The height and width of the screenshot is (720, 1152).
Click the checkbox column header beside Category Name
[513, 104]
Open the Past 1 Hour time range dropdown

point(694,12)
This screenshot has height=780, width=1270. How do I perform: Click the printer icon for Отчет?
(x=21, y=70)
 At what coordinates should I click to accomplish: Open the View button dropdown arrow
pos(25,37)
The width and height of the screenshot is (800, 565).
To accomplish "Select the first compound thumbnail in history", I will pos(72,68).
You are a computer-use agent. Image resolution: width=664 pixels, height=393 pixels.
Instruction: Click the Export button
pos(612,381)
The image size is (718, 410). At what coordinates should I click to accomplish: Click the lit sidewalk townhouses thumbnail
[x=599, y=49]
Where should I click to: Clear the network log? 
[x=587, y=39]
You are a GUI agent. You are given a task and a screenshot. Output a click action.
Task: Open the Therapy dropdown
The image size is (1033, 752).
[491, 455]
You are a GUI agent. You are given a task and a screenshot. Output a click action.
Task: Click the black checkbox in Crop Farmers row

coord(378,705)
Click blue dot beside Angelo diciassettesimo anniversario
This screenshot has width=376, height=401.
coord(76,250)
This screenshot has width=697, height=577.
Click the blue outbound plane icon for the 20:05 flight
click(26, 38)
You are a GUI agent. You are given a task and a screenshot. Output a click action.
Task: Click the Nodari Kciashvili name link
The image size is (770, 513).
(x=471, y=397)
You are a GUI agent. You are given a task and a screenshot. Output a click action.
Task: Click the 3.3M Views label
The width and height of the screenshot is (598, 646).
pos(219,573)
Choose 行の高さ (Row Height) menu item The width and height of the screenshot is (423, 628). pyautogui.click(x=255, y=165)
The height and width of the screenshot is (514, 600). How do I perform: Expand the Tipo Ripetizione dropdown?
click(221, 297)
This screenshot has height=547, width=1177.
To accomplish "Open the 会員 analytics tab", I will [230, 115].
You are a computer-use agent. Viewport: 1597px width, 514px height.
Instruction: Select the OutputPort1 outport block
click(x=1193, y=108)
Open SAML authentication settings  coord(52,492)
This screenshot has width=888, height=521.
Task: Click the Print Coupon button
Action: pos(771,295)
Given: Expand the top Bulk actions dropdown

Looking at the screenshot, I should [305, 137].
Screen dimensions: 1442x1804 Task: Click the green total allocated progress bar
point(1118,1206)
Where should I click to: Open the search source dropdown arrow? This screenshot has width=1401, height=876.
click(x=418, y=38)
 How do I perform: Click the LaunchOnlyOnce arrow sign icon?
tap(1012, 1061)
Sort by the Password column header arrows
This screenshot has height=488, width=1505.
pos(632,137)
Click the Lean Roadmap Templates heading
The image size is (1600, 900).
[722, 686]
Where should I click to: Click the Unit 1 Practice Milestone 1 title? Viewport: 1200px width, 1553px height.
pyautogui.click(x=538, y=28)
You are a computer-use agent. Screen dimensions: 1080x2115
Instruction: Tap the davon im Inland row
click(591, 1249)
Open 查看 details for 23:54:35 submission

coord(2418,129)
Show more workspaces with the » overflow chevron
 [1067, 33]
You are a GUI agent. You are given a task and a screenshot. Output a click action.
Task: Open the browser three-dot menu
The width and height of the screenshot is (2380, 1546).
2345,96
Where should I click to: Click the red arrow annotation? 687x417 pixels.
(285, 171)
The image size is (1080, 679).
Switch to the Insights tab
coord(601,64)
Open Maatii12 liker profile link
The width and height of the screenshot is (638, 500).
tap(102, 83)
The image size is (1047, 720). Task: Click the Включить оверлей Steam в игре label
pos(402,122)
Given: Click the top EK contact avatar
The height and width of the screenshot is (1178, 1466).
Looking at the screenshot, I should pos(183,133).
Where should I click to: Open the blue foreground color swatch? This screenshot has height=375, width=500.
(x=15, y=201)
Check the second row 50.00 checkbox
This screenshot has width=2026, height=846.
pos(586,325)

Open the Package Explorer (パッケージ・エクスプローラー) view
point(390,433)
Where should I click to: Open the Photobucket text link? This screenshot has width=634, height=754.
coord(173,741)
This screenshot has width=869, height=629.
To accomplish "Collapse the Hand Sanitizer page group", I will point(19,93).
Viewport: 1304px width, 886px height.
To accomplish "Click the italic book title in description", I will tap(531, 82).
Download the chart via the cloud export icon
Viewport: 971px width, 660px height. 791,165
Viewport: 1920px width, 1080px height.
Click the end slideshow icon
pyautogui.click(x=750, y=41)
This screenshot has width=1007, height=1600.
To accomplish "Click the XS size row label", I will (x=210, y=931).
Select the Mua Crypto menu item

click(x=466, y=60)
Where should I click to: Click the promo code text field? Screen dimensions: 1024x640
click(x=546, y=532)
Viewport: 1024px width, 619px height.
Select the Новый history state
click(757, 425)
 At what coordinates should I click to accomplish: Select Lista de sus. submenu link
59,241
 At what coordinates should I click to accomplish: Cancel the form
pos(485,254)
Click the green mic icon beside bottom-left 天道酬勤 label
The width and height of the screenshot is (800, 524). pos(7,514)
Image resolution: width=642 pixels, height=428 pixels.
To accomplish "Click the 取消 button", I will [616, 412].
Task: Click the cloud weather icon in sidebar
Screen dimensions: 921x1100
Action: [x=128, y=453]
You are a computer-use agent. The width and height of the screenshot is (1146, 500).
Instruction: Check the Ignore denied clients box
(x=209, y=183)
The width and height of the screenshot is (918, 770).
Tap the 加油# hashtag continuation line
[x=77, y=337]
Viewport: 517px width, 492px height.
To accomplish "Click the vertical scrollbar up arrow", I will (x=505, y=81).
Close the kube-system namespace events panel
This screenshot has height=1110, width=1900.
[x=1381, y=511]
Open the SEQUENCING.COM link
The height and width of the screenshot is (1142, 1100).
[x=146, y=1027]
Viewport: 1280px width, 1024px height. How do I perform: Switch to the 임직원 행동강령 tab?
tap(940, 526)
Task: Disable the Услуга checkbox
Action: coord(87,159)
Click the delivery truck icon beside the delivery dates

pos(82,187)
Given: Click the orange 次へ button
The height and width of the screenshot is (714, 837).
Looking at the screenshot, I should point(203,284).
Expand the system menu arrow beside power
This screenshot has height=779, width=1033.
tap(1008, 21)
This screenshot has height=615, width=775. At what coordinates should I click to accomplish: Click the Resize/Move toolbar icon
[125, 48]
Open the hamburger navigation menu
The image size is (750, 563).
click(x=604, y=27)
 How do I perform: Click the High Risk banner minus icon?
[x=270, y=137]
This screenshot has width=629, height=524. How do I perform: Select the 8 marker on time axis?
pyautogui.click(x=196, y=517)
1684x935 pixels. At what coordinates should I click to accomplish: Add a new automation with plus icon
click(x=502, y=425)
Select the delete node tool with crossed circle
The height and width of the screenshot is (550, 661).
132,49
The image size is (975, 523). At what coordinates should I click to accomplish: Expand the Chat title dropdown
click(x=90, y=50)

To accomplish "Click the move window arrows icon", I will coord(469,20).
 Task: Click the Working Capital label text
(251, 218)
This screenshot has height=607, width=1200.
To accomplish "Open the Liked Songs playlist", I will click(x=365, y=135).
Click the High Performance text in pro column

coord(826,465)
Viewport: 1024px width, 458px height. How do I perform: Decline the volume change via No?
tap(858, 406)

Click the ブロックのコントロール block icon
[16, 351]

_Exercise directions_:
Copy the lines from the entries above in which the word "arrows" appears.

_Exercise answer_:
Sort by the Password column header arrows
To accomplish "Click the move window arrows icon", I will coord(469,20).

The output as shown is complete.